* [DATA FOR REVIEW]
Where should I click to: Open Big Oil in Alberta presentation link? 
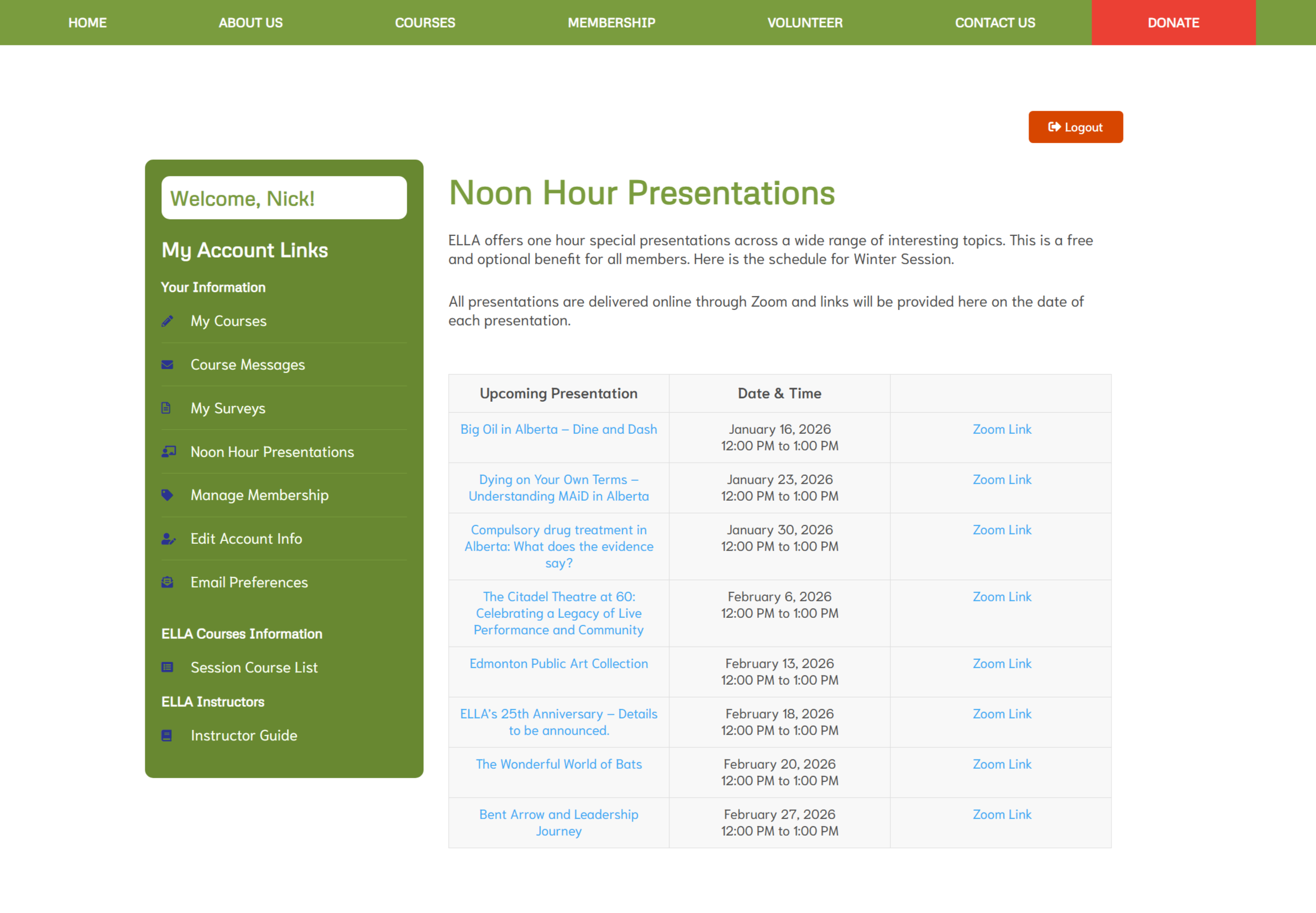pyautogui.click(x=558, y=429)
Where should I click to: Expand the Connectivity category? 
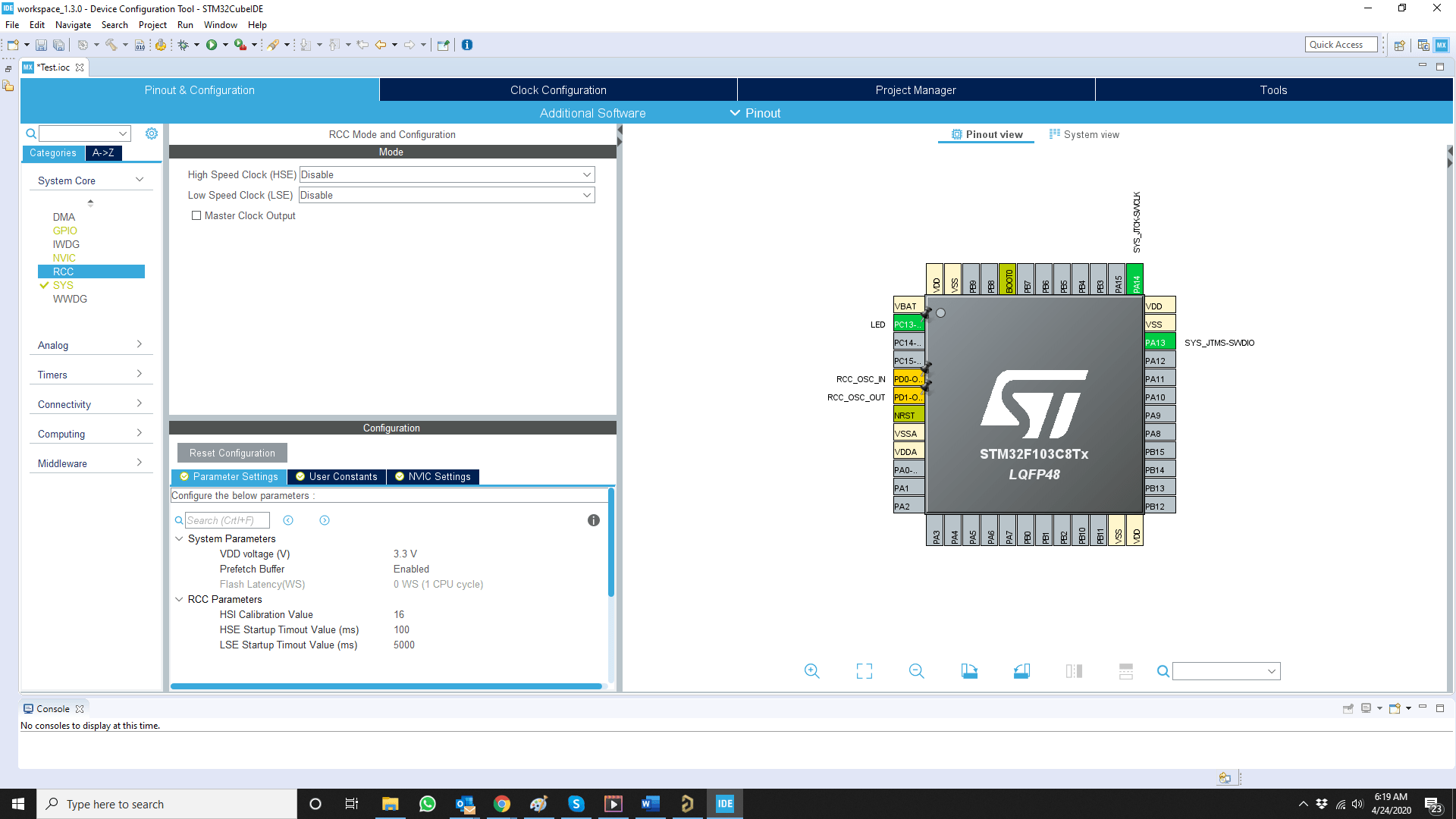pyautogui.click(x=90, y=404)
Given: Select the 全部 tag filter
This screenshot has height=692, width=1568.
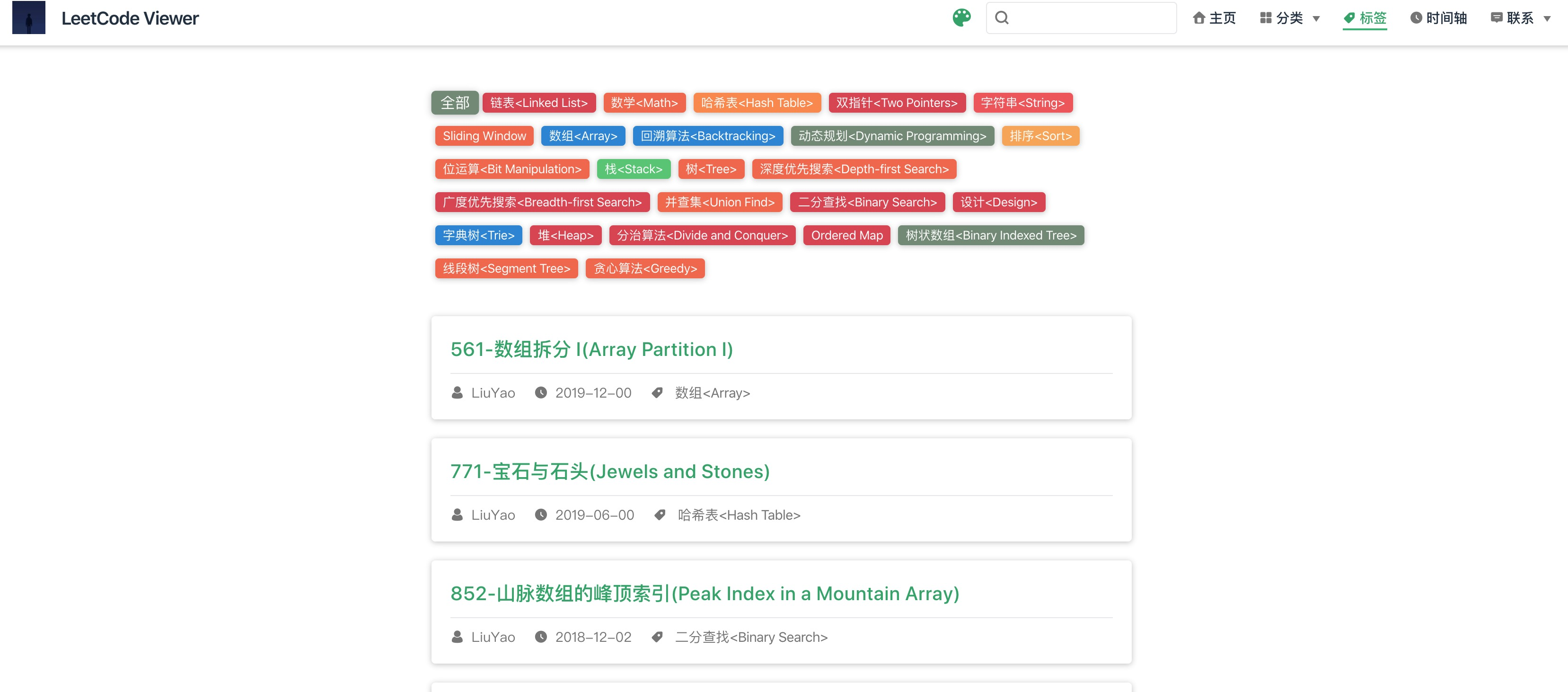Looking at the screenshot, I should click(455, 103).
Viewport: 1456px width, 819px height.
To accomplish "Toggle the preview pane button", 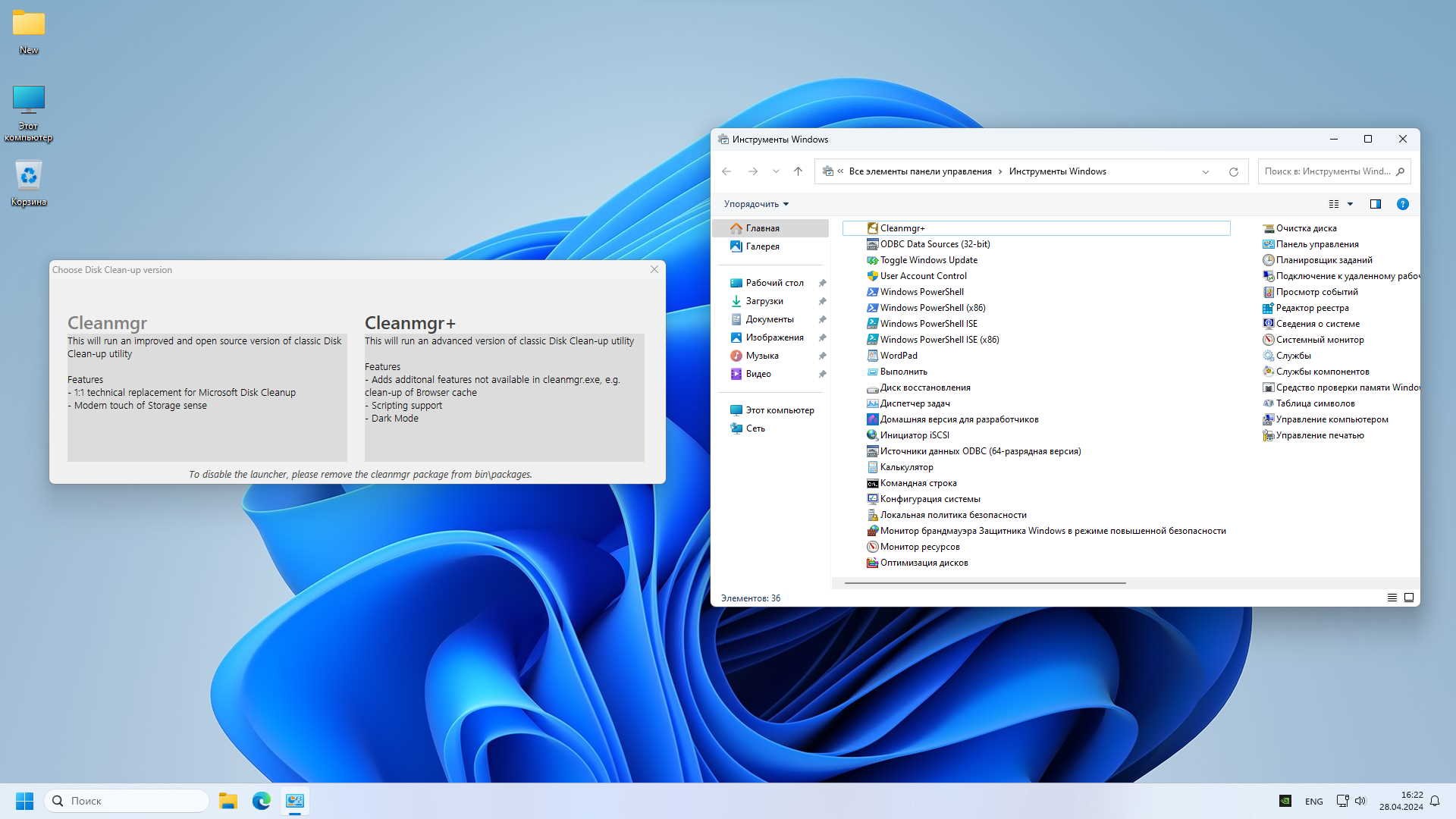I will point(1375,204).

* [TASK OBJECTIVE] Using the data above, copy exactly the lines from the one containing "Where should I click to: Expand" to the one containing "Viewport: 1456px width, 819px height.", inclusive. Exclude the pictures.

* [PROBLEM SOLUTION]
Where should I click to: Expand the Connectivity category? 
pyautogui.click(x=90, y=404)
Given: Select the 全部 tag filter
This screenshot has height=692, width=1568.
Looking at the screenshot, I should click(455, 103).
Viewport: 1456px width, 819px height.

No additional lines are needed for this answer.